Todo parece indicar que estos bandazos obedecen a la errática asesoría del dirigente municipal cetemista Héctor Robles, quien se ha sumado al apoyo de Salvador Díaz ofreciéndole todo el apoyo de la CTM, lo que tampoco se ha visto claro, pues las manifestaciones realizadas hasta ahora no pasan de una veintena de empleados.
Quizá por ello Salvador Díaz ha buscado el apoyo de los regidores del PAN, que ni tardos ni perezosos se han sumado otra de las demandas de los recolectores como es la de la privatización del servicio “en caso de que este tema se plantee de manera oficial”, según reza un boletín enviado ayer por los ediles blanquiazules.
Es decir, estos ya se sumaron a una demanda contra la privatización del servicio, cuando el tema ni siquiera está en la agenda, ya que lo que sí se ha planteado es el análisis de opciones para mejorar un servicio que, en las condiciones en que lo dejó la anterior administración, resulta carísmo no para el gobierno, sino al final de cuentas, para los ciudadanos.
Y entre esos elevados costos que representa el servicio se encuentra el pago de horas extra, que rebasa los tres millones de pesos mensuales, mismos que Salvador Díaz primero dijo que llegaba a 1.7 millones y después admitió que era casi el doble de esa cantidad, acaso porque le mostraron los documentos que así lo prueban.
También dijo que había presentado una propuesta al Ayuntamiento en la que ofrecía reducir a la mitad el pago de esas horas extra (derivado del escaso parque vehicular que a su vez obliga a ‘dobletear’ turnos), pero ayer mismo el Oficial Mayor del Ayuntamiento, Luis Alejandro Peralta Gaxiola negó que esa propuesta haya sido presentada.

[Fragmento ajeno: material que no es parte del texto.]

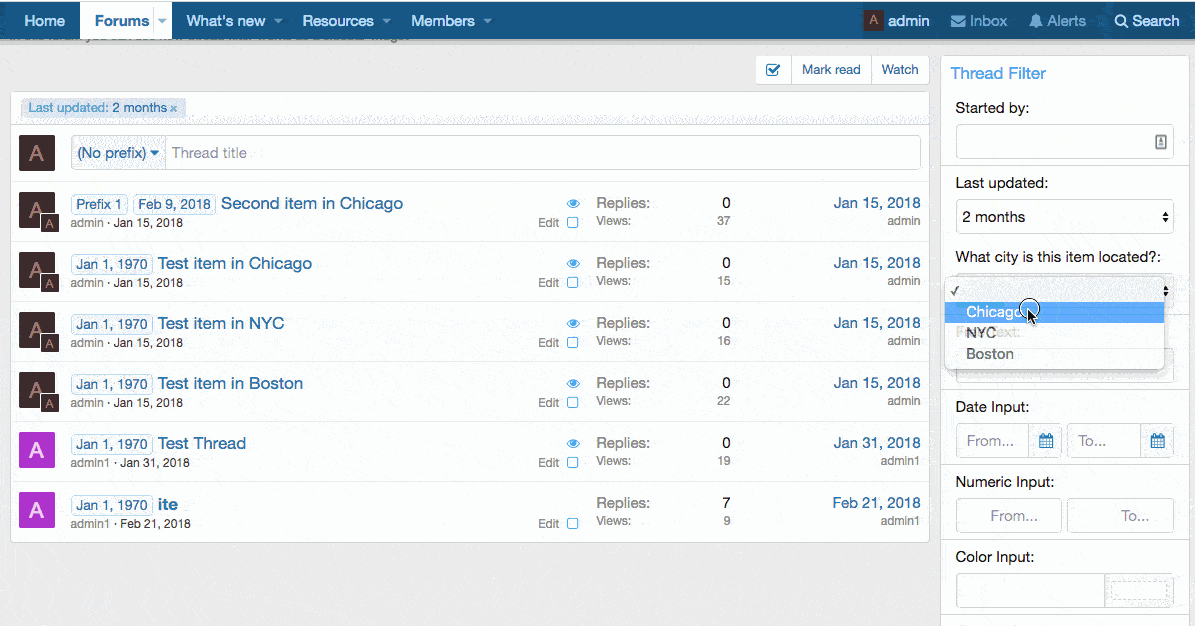The image size is (1195, 626).
Task: Click the select-all checkmark icon beside Mark read
Action: click(x=772, y=70)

Veremos en qué para todo esto.
III
Finalmente se llevó a cabo el primer juicio oral en Sonora, bajo los criterios del Nuevo Sistema de Justicia Penal mandatado por una reforma constitucional aprobada por el Congreso de la Unión, pero que en Sonora se había atorado de fea manera durante el sexenio pasado. Ya es muy conocido el dato en el sentido de que al arrancar la actual administración, Sonora ocupaba el último lugar entre todos los estados de la República, en la implementación de este nuevo sistema.
En ocho meses se pudo recuperar el terreno perdido, y con este primer juicio se da el virtual banderazo de arranque, con buenos resultados, ya que en sólo tres meses se resolvió un asunto que bajo el sistema tradicional hubiera tardado por lo menos un año y medio.
La Procuraduría General de Justicia del Estado, en su calidad de fiscal, logró que al imputado se le condenara a más de tres años de prisión, sin beneficio de fianza o preliberación.
Lo anterior manda un mensaje notable, ya que el hoy reo fue juzgado por el delito de robo, acaso el que más resiente la población en Hermosillo y en Sonora. El mensaje es claro: no habrá impunidad contra quienes se dediquen al hurto y al pillaje, ya en casas habitación, a negocios o a personas.
Notable también el desarrollo del juicio, pues en él se probó que el personal de la Procuraduría y del Poder Judicial está debidamente capacitados para este nuevo sistema.
Con un agregado: las Agentes del Ministerio Público que participaron sosteniendo la acusación y logrando la condena fueron mujeres, algo que el fiscal estatal Rodolfo Montes de Oca está promoviendo de manera decidida, ya que, como lo dijo en una ocasión a este columnista, las mujeres son más honradas, más confiables y más trabajadoras.
Y con esta nos despedimos, para encontrarnos de nuevo el lunes de enfrente. Feliz fin de semana.